Required work: Rewrite the records from the line with "Expand the Opt Simp Nac dropdown" through the end of the records, swapping "email" for "message" and leaving everything else unchanged. Leave the pictures out.

--- Input rows ---

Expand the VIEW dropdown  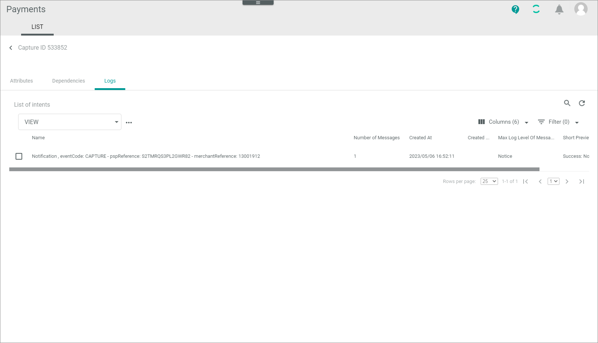[x=70, y=122]
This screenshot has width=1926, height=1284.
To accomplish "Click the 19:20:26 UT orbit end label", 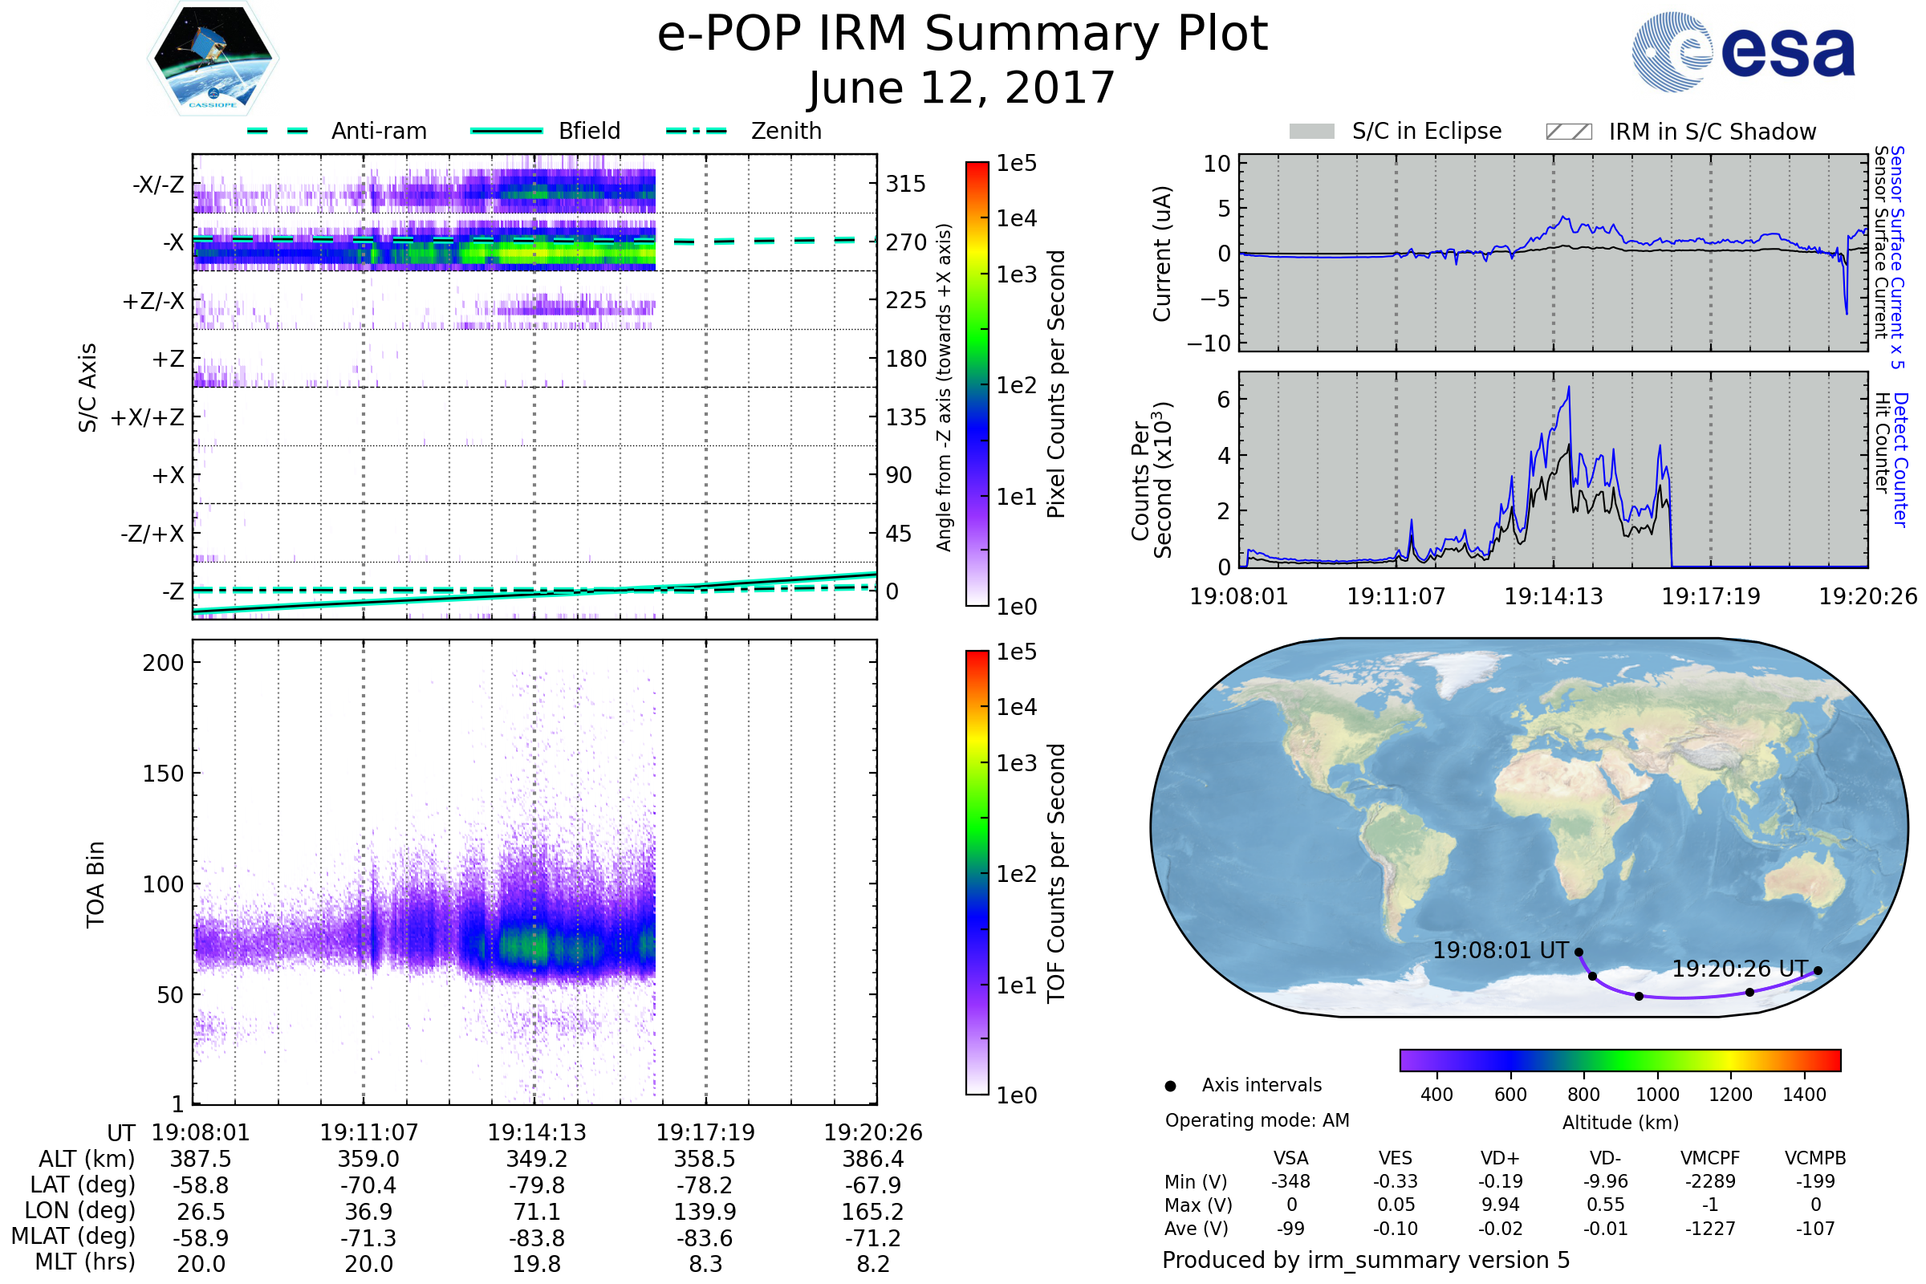I will pyautogui.click(x=1739, y=969).
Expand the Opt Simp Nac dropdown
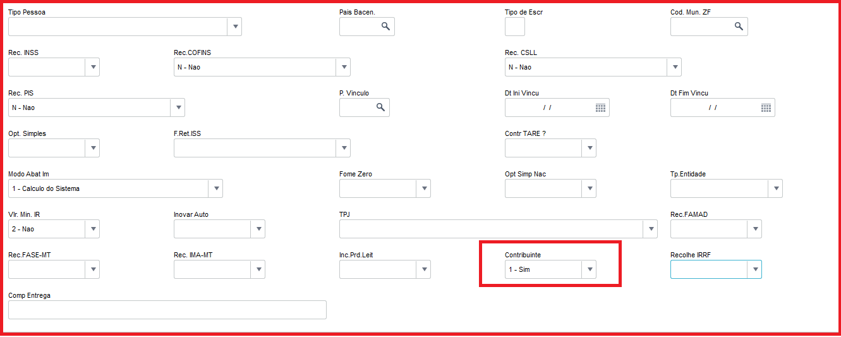This screenshot has height=337, width=841. click(x=589, y=188)
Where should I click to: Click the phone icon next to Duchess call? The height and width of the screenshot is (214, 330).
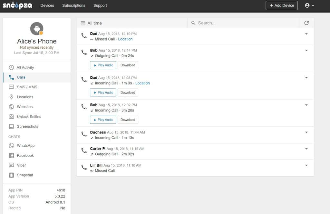(x=84, y=134)
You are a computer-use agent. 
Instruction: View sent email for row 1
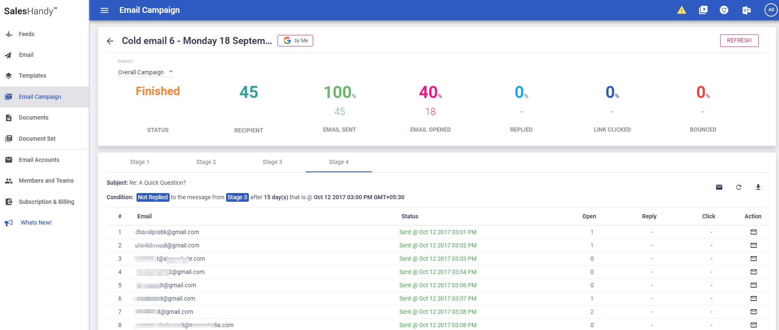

---

The output:
Expand the Opt Simp Nac dropdown
This screenshot has height=337, width=841. click(x=589, y=188)
Where should I click to: Click the phone icon next to Duchess call? The height and width of the screenshot is (214, 330).
(x=84, y=134)
You are a computer-use agent. 
Instruction: View sent message for row 1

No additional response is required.